Communication between cells is essential in maintaining homeostasis. The persistent disruption of cell–cell communication by environmental contaminants contributes to progressive disease and toxicity. In this study, single-nuclei RNA sequencing (snRNAseq) data was used to examine dose-dependent cell-specific changes in cell–cell communication associated with the development of liver pathologies following the persistent activation of the aryl hydrocarbon receptor (AHR) by 2,3,7,8-tetrachlorodibenzo-p-dioxin (TCDD). Published hepatic snRNAseq data from male mice gavaged with sesame-oil vehicle or TCDD every 4 days for 28 days was used to assess the AHR-mediated disruption of ligand–receptor interactions. Analysis identified that portal fibroblasts and liver sinusoidal endothelial cells contributed the most ligand–receptor pairs at doses < 0.3μg/kg TCDD. Doses ≥ 0.3 μg/kg TCDD increased the putative intercellular communication between hepatocytes and hepatic stellate cells. In control livers, interactions primarily consisted of protease-activated receptor (PAR) signaling. TCDD treatment increased the number of active signaling pathways.

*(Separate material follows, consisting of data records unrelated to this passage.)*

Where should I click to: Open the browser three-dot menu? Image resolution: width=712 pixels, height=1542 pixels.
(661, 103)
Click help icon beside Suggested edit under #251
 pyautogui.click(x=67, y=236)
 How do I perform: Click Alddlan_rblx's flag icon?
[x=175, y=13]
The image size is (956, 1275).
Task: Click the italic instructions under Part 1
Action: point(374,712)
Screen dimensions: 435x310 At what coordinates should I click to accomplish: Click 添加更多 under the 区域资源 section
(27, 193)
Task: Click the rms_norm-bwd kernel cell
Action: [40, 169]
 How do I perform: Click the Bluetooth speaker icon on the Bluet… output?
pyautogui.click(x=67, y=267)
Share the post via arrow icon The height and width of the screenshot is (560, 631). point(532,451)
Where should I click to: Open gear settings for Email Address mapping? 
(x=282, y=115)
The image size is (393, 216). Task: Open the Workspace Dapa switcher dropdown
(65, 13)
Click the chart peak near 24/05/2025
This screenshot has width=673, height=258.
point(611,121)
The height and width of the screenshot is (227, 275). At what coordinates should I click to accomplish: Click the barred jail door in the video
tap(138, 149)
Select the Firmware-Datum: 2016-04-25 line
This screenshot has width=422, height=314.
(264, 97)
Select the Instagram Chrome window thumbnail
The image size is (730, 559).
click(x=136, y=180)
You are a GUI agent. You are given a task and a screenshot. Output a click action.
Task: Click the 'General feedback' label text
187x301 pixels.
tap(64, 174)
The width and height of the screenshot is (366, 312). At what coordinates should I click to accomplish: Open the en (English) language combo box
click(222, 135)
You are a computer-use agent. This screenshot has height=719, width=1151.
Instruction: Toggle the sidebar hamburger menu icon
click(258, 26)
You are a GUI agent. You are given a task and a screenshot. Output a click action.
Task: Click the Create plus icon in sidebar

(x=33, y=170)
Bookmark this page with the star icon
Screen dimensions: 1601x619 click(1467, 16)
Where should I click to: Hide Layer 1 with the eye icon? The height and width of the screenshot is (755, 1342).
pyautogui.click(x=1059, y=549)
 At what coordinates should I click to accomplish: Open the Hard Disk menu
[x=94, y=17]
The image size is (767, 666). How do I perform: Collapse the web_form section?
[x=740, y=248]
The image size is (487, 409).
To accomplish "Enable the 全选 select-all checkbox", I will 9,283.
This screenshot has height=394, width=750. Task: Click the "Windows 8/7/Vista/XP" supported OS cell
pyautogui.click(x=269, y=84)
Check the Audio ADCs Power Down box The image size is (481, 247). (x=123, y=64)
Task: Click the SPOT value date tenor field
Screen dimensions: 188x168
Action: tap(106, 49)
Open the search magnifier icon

Within hepatocytes, neuregulin signaling was induced, activating the NRG1–ERBB4 ligand axis, consistent with AHR genomic enrichment at dioxin response elements in a published chromatin immunoprecipitation sequencing (ChIP-seq) dataset, which suggested a direct regulation. Collectively, the results suggest that the disruption of cell signaling may play a central role in TCDD-elicited liver pathologies.